After all, I really don’t have all that much to complain about. I’ll receive medical attention. The merchants and caravanners who fell along the Silk Road had no other recourse than to wait wherever they were, in precarious conditions, until they recovered from their illness before they could continue their journey. In a few hours, they’ll be pampering me in a clinic in Istanbul; they’ll get me refueled and back on my feet.

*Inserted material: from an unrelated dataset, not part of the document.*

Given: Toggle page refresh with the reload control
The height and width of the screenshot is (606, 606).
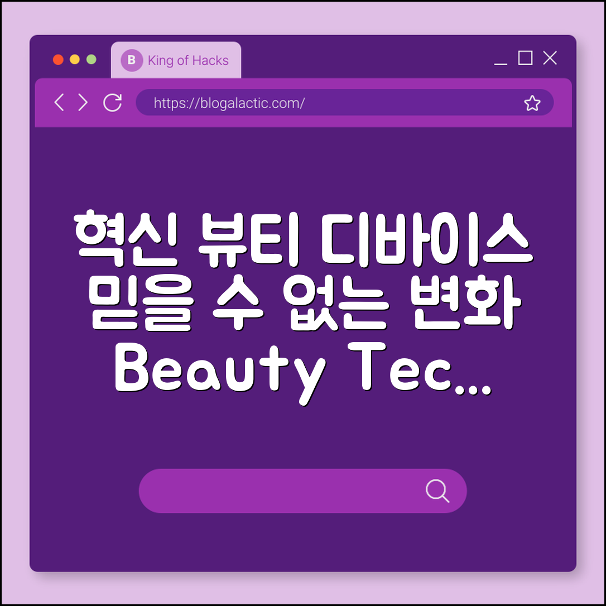Looking at the screenshot, I should 112,103.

But we’re not there yet. With every passing minute, I grow increasingly impatient. I start thinking what slowpokes the drivers are. When the pain becomes too much, I a
sk the nurse for a shot of morphine. She doesn’t have any. “Buy some!” I shout. The pressure from my urinary blockage is becoming unbearable. No position—I’ve tried them all—provides any relief whatsoever. I writhe about on my cot, racked with pain. The nurse decides to spread an ointment over my buttocks that should calm things down. I don’t really see the connection, but I’d happily let her butter my entire body if it came with the promise that I would feel better. So I ready myself to let her do what she wants despite my reluctance to show her my ass. The miracle salve fails to bring about any improvement. It’s dark out. I lack the energy now even to sit up and watch the scenery. I have just one desire: to get there. “Faster, faster.” I have the feeling that the ambulance is crawling along. The rescue team has decided that I’m a dyed-in-the-wool pain in the butt and no longer even bothers to answer me. I suggest that we stop in a hospital along the way, so I can be catheterized. Let’s put an end to this ordeal. They try to put my mind at ease: we’re almost there.
They can say whatever they want: mired in pain, I have no idea where we are; I have no idea what condition I’m in. While it was still light out, I occasionally glanced at my watch, but at nighttime, without my glasses, I no longer even have a sense of time whether standing still, calmly wandering about my body—now agony incarnate—or dragging its feet while butchering my bowels. The increasingly heavy traffic gives me some hope that we’re nearing Istanbul. From time to time, the drivers turn on the siren to force their way through the traffic. My belly is so taut that I try to urinate several times without even getting up. If I could, I’d pee all over the damn gurney in plain view of this baleful young lady: that’s how torture can destroy all sense of dignity. Two or three times, overcome, I sink into a kind of comatose, restorative sleep, but, unfortunately, only for short spells. By dint of twisting around, I finally hit on a less painful position—on all fours on the gurney—but I nevertheless howl with every jolt. I’ve lost all sense of what’s going on. Little by little, on top of the pain permeating my intestines and bloating my bladder, there’s now another one: a burning sensation over my buttocks, accompanied by a feeling of wetness.